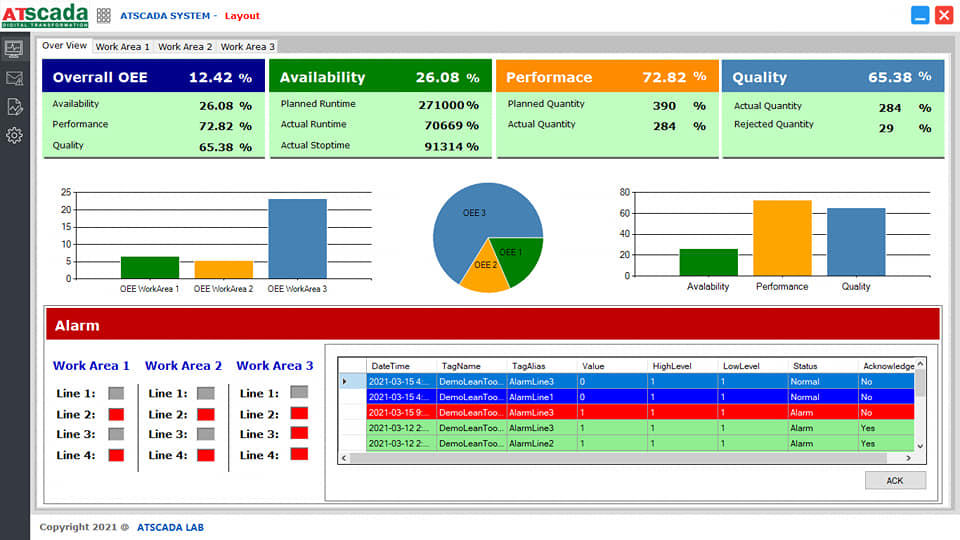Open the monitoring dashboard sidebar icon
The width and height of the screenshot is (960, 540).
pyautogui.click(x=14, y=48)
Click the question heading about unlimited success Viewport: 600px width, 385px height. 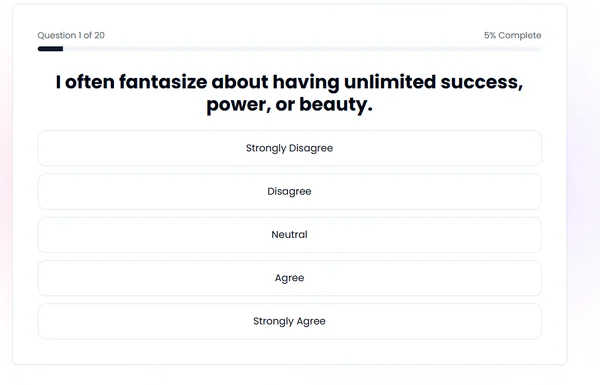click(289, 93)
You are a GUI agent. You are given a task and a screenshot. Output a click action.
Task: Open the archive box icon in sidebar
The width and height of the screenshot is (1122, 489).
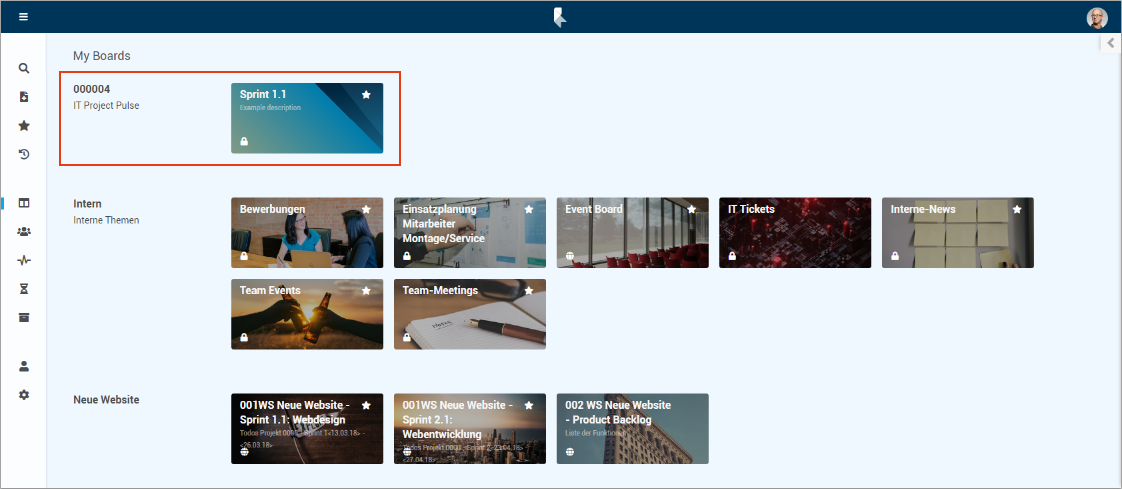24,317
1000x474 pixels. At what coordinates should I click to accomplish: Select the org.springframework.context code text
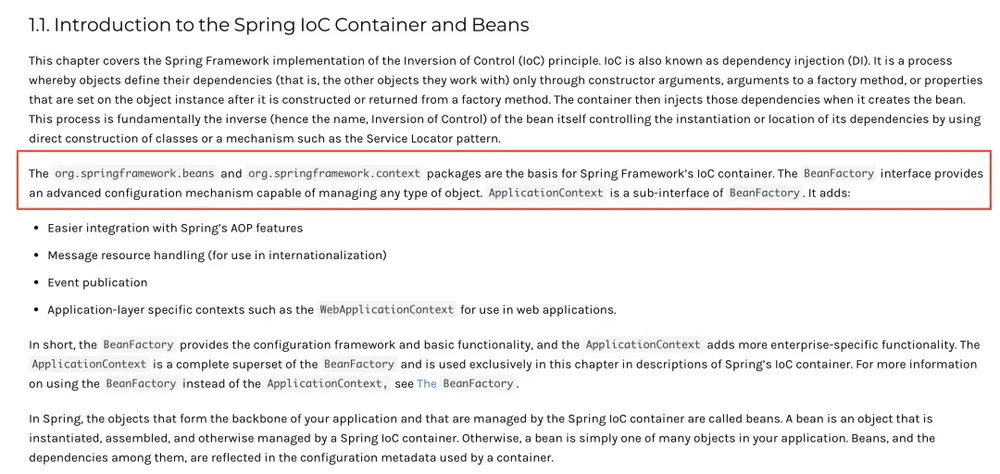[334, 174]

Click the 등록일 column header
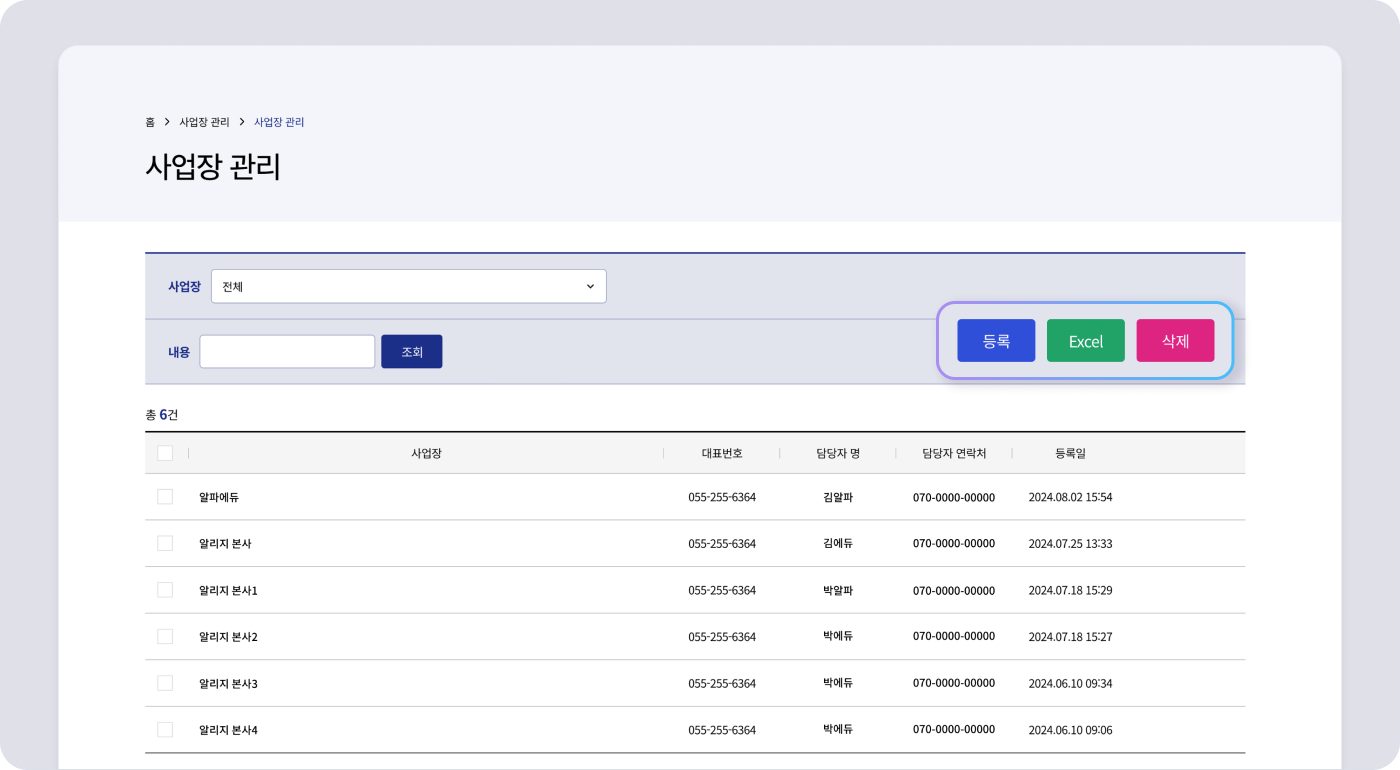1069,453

------------------------

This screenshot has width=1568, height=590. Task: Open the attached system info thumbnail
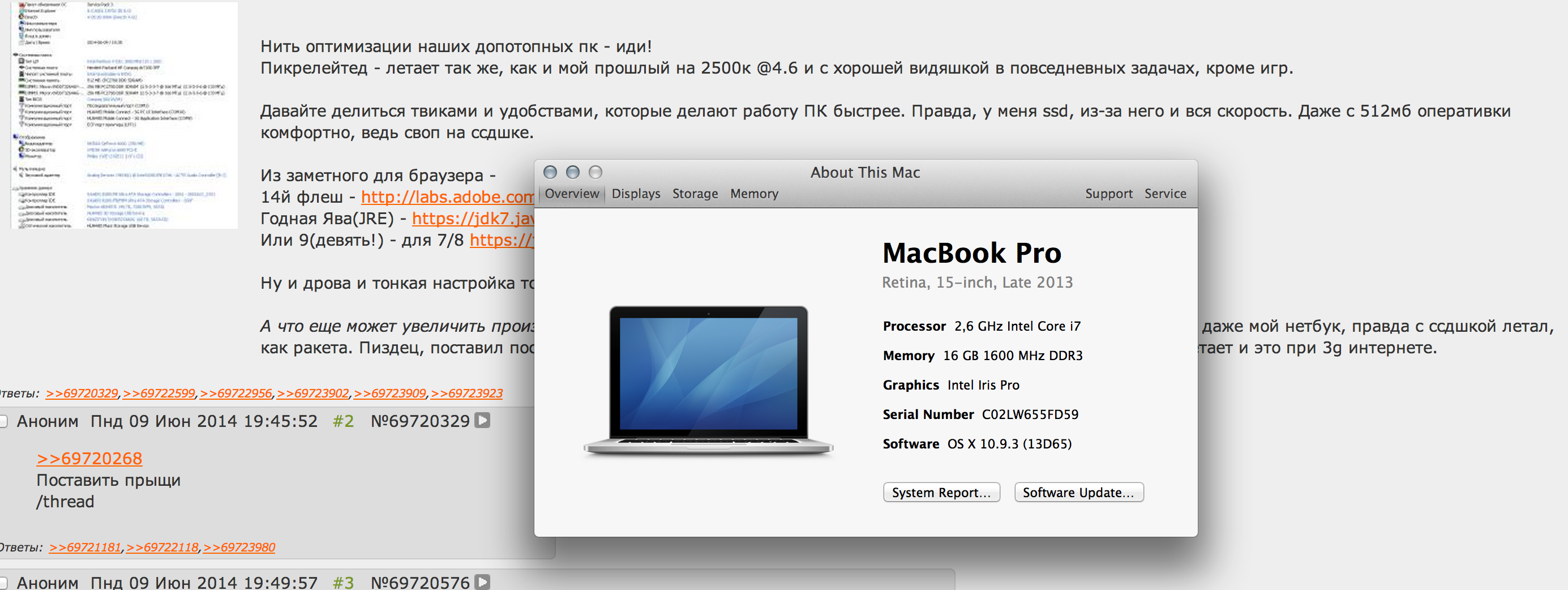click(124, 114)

------------------------

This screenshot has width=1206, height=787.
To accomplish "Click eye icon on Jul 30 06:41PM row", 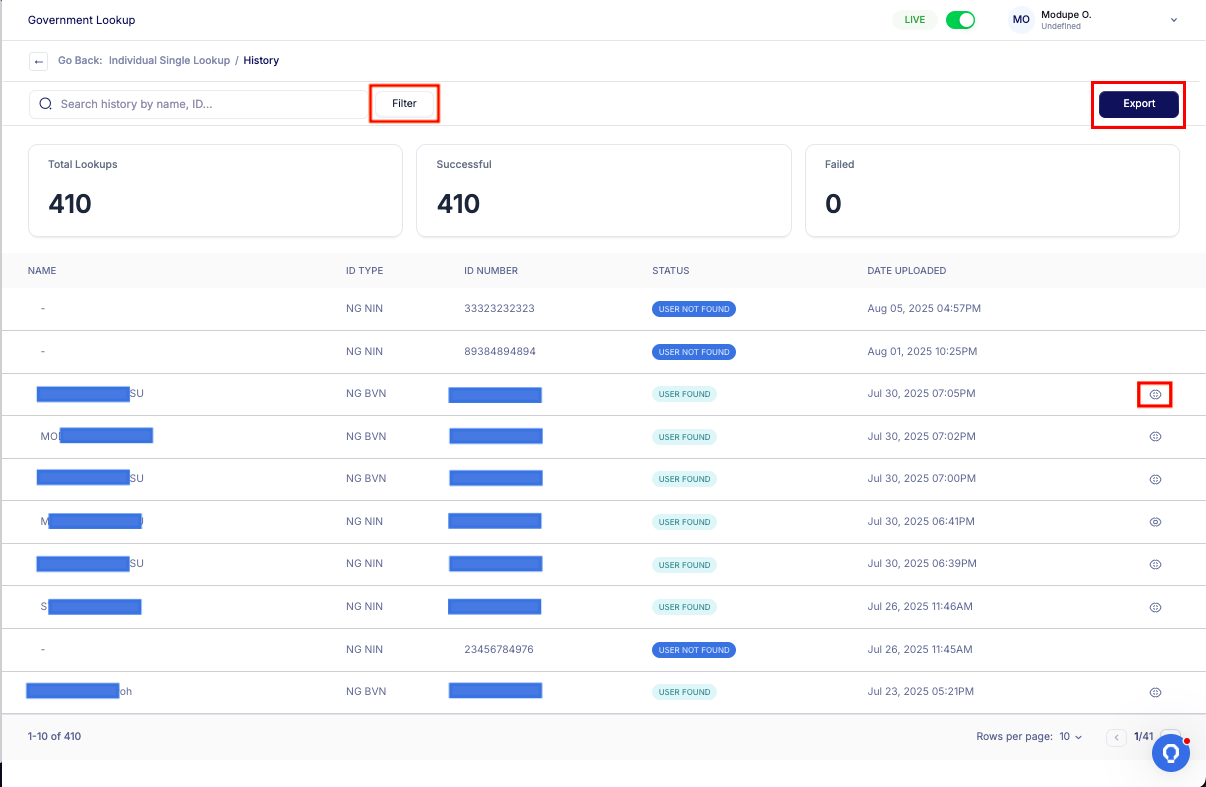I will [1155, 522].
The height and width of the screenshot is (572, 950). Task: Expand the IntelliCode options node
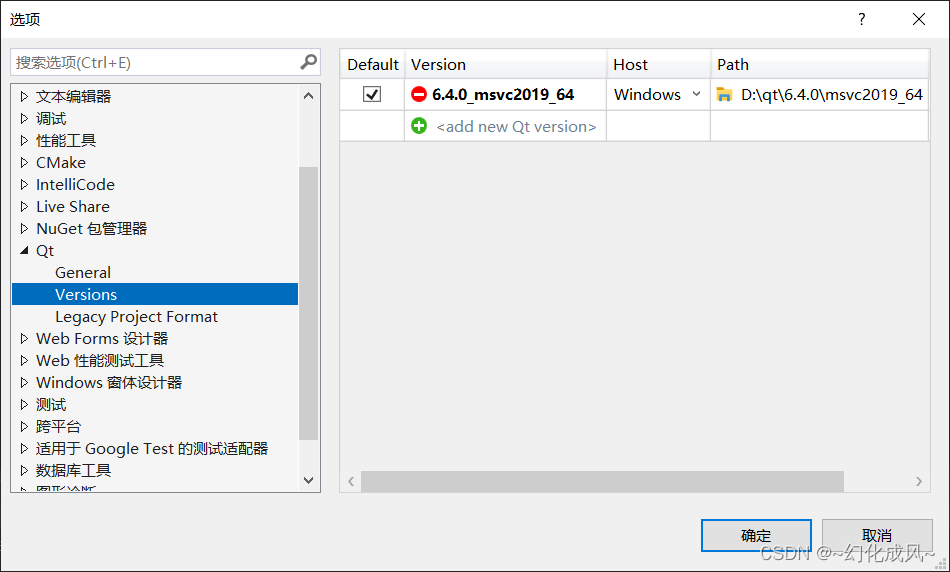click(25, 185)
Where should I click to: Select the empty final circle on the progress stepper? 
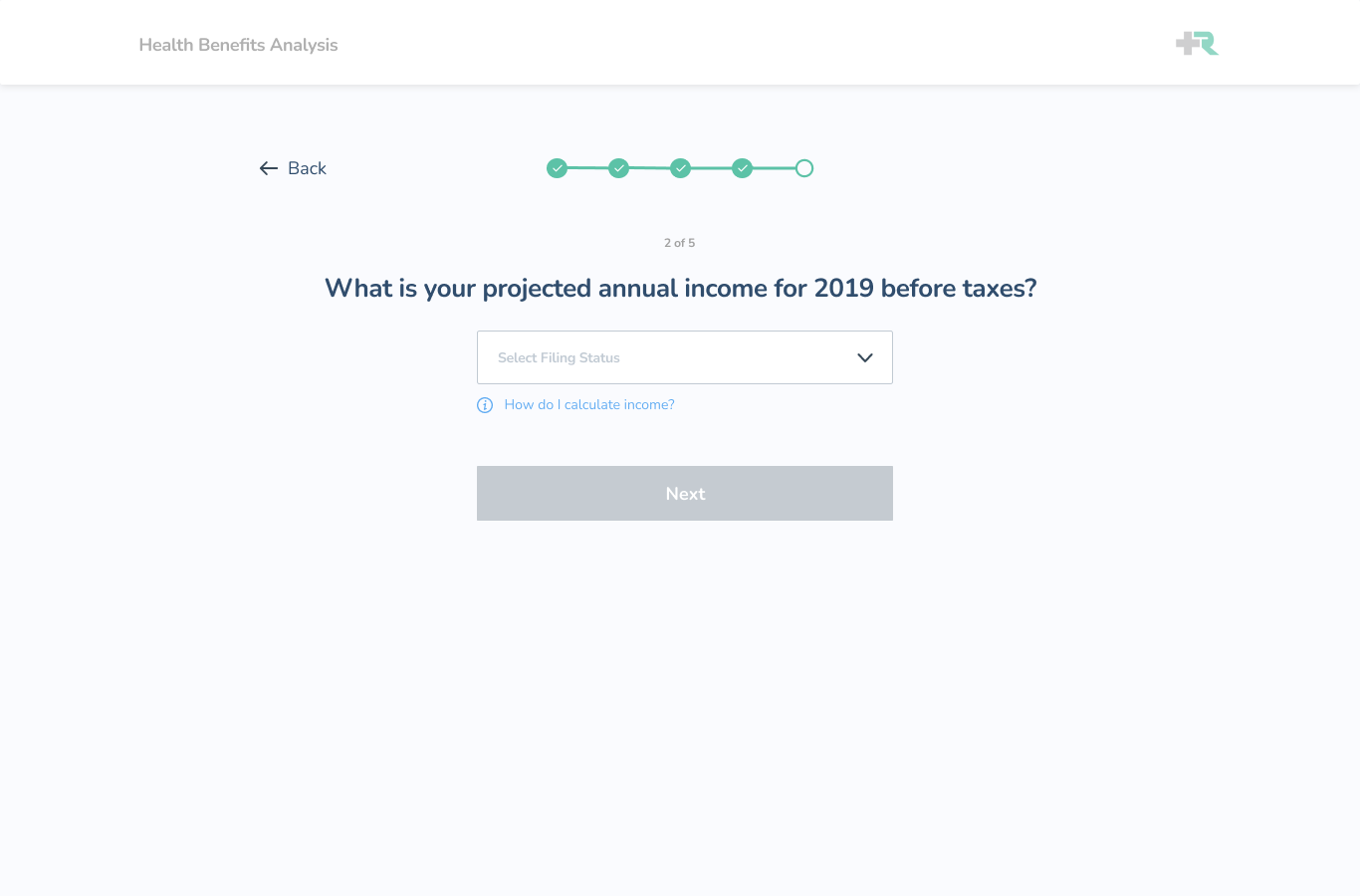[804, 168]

------------------------

Gather every line in the material above that contains the word "Select".

> [Result for this exercise]:
1000x474 pixels. At what coordinates should I click to accomplish: Select the org.springframework.context code text
Where should I click to: Select the empty final circle on the progress stepper? 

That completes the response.